I did decide to think about this question a little more, since some of the calculations I had yesterday troubled me, in terms of LEDs at least. I suppose the thing about radioactive decay is that the effective variance around the half-life of an individual atom is so large that you can't really ask the question "when will
this atom decay?" and expect a sensible answer. That single atom will decay now, or next week, or in a million years, and you would learn very little about the half-life -- it's only when you have a huge collection, around billions of billions or more, that you can start saying "how long until about a third of the atoms have decayed?" or some such. The resulting exponential decay curve is robust experimentally, to be sure. But I was wondering if it really was appropriate for LEDs after all. They aren't, after all, quite as unstable as atoms (and if you had seen the calculations above you would see that an LEDs could fail in about half a second if 5000 hours was a radioactive half-life).
Instead, the decay curve I had in mind was something that was largely flat and linear until around 5000 hours or so, before falling off fairly sharply afterwards until maybe twice or three times that, by which time virtually all, if not all, LEDs would have failed. A curve that, incidentally, looks not unlike this one (the blue curve)...
http://www.aaxatech.com/articles/UHPversusLED_Curve.jpg
A not unreasonable fit to that curve is something like the following:
N = N0 ArcTan[-(t-t_max)/la] / (ArcTan[t_max/la])
Where the last bit is just to ensure that it normalises correctly, t_max is the absolute maximum time any one LED can be expected to last, and then "la" is some factor that scales the decay rate appropriately -- probably it can be chosen to fix the value of time at which about 10% or so of the LEDs can be expected to have decayed.

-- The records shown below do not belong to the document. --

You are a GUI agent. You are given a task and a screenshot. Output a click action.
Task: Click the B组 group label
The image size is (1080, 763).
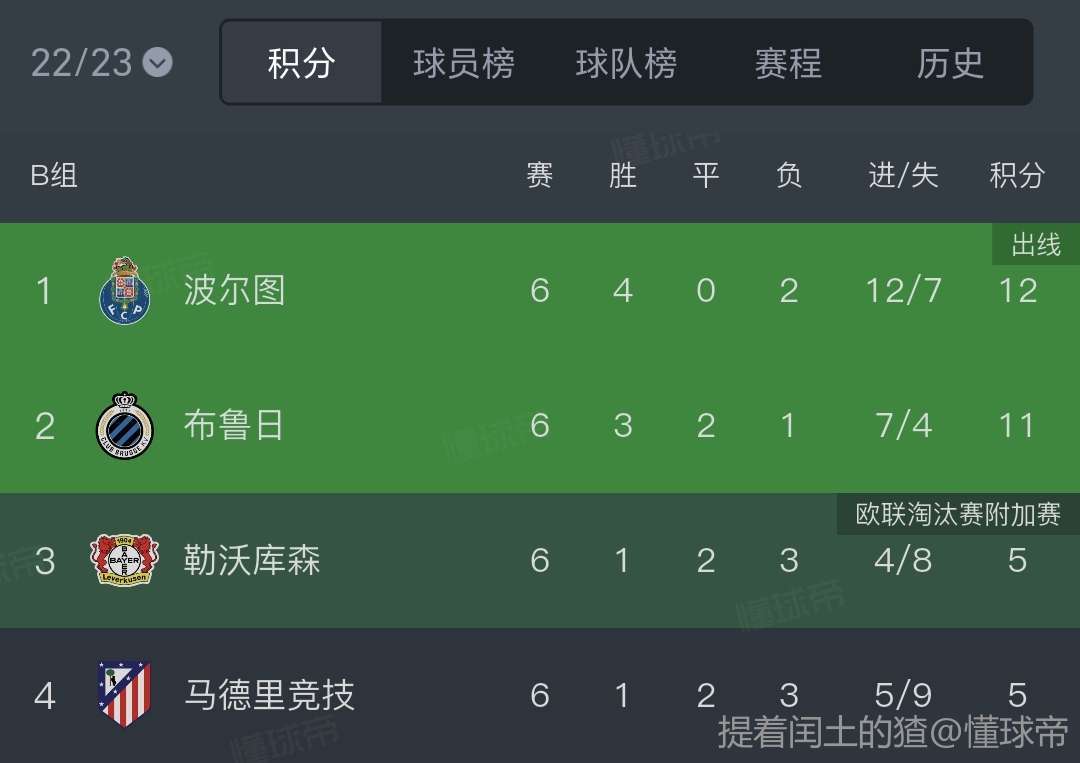point(54,176)
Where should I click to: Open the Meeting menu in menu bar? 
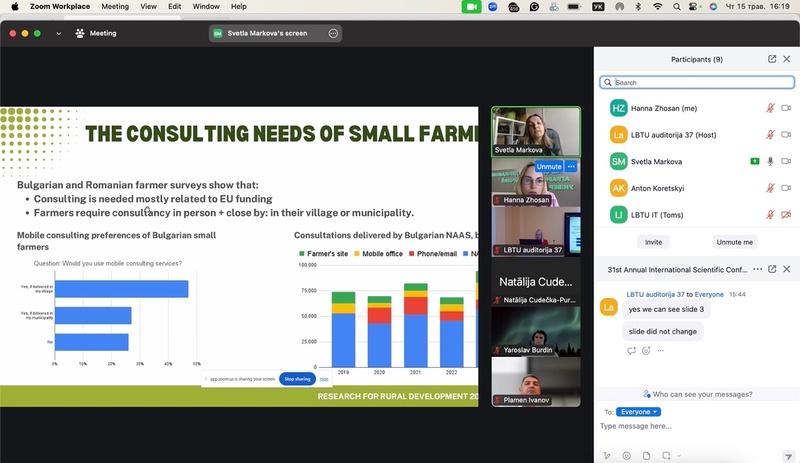tap(115, 6)
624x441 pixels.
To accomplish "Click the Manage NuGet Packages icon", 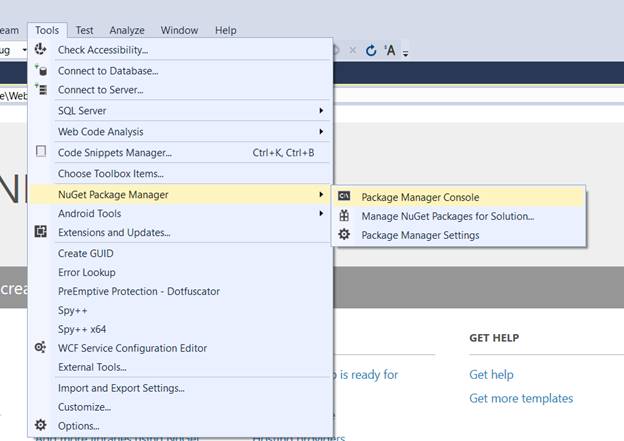I will [344, 216].
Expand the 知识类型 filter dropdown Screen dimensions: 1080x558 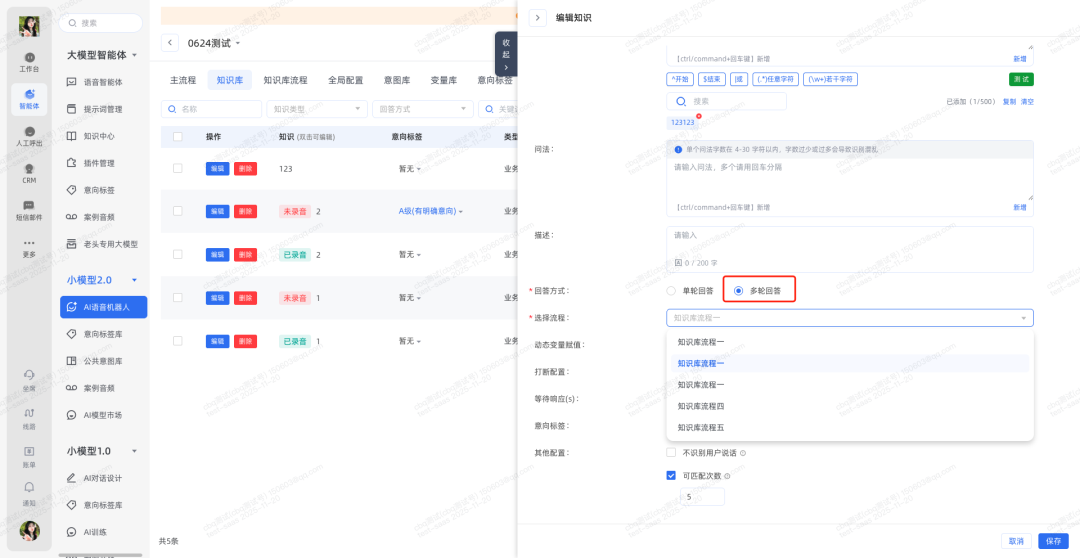point(315,109)
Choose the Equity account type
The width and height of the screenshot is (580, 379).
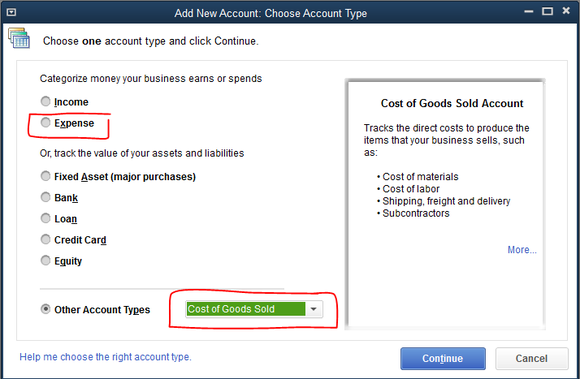coord(45,260)
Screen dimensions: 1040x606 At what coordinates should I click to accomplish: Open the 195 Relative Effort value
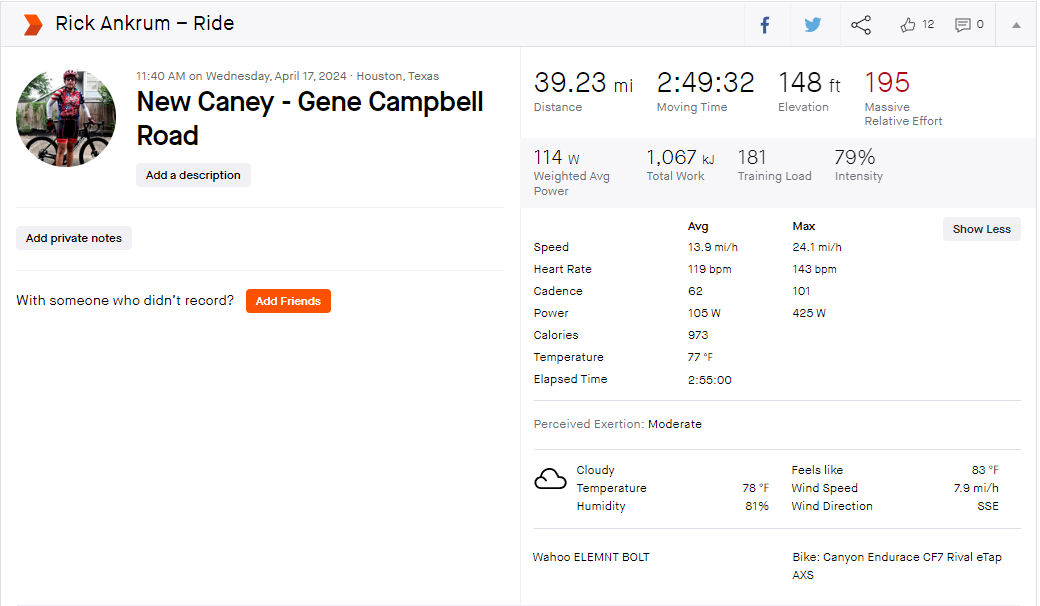pos(887,83)
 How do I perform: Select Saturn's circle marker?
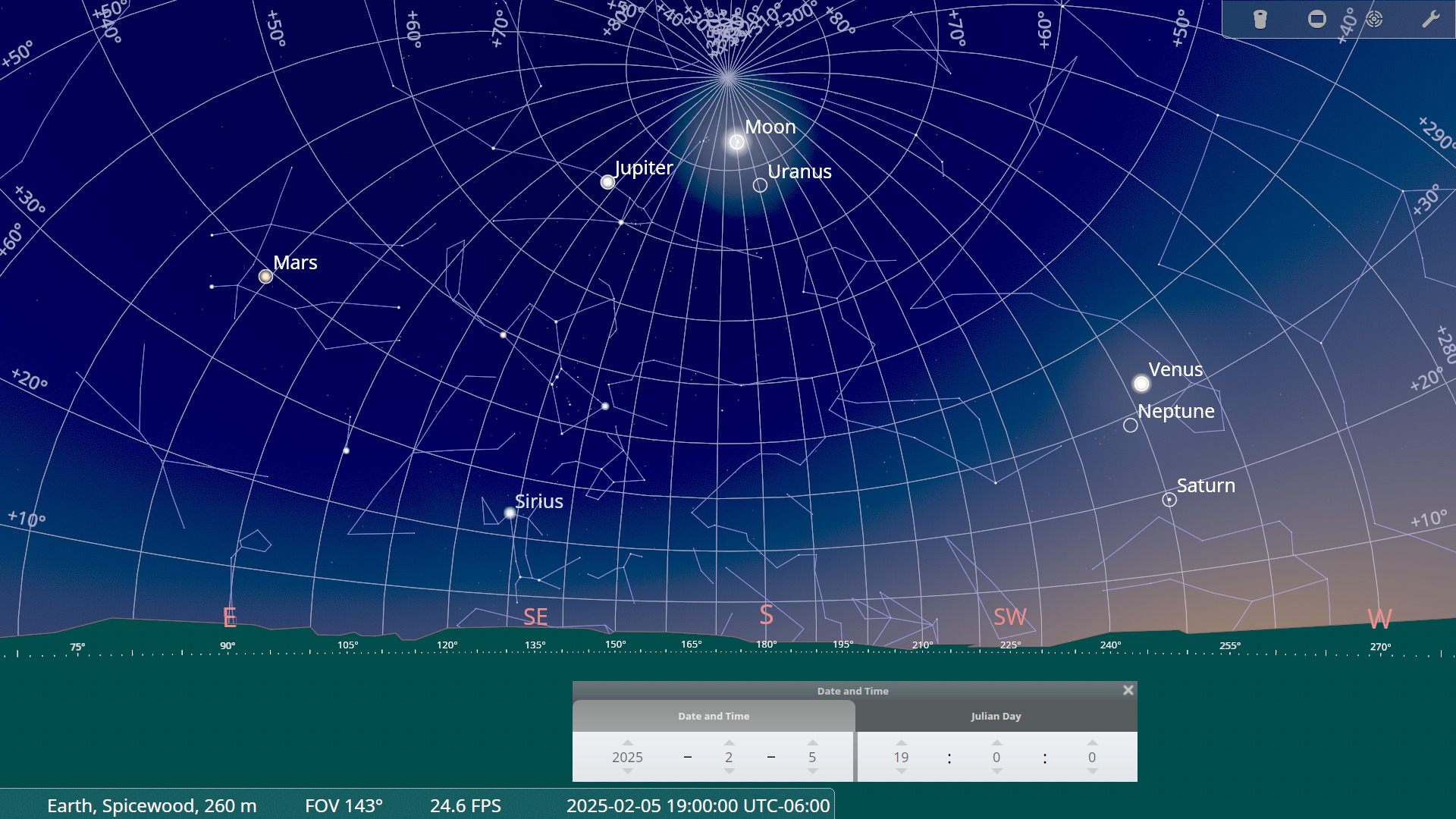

I've made up a couple of parameters to give an idea of behaviour -- roughly speaking, though, if no LED lasts more than 15,000 hours and la is about 4,300, then around 10% of LEDs fail after 5,000 hours, 33% after 10,000 hours and -- to answer the question in the OP -- if you have 60 LEDs to start with then the first one would probably fail after 1,100 hours in this model.
I think it's preferable to a radioactive decay model, and certainly seems to fit LED reality better -- although I suspect there's an even more accurate model out there. I was pleased to find the ArcTan fit though.